# Help with Sunday School for two year olds



## greenmom01 (Jun 22, 2007)

I started working in our church nursery last week. It was my first day, so I mostly played with the children and got to know them (2 yo's) while "Joyce" (the boss), was in the other half of the room tending to the infants. It was disheartening when a father picked up his child and asked "Did you learn about Jesus today?" and Joyce said, "No, not today; we're going through a change in workers right now."

After all the children were gone, Joyce told me that the lady I would be replacing was in the habbit of just sitting in the rocking chair and "watching the children play", not actually doing anything with them. I told her that I had homeschooled my son, and had tons of supplies at home; surely we could come up with something fun for two year olds that would keep thier attention and teach them at the same time.

So, I am asking all of you for ideas:baby04: Anything: links to websites that can give me ideas, little songs to teach, activities...-- the class is for two hours. I know not all that time should be spent teaching, but it would be nice for them to have something to take home with them, like thier older siblings do that go to regular Sunday School classes.

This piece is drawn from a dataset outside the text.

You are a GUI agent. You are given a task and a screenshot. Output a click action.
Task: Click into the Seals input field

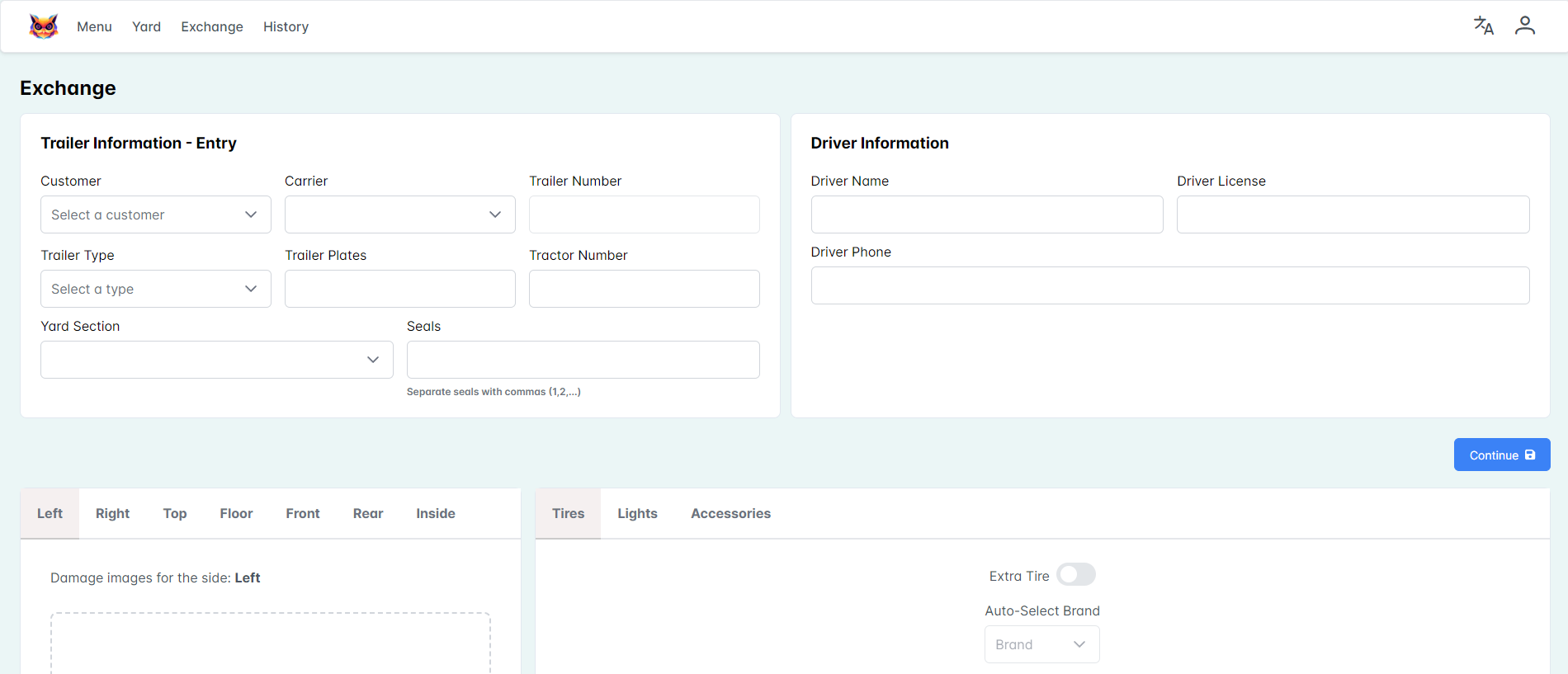(583, 360)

Thanks for any help you can offer. I should add, that I'm 36 and new-- I'll be learning with the children (unless the lessons imparted on me by Charleton Heston count, lol)


----------



## Sonshine (Jul 27, 2007)

Here's a few links that may be helpful;
http://biblekidsfunzone.com/
http://www.kidssundayschool.com/
http://lbbl.homestead.com/
http://www.daniellesplace.com/

Out of all of them, I really love Danielle's place.


----------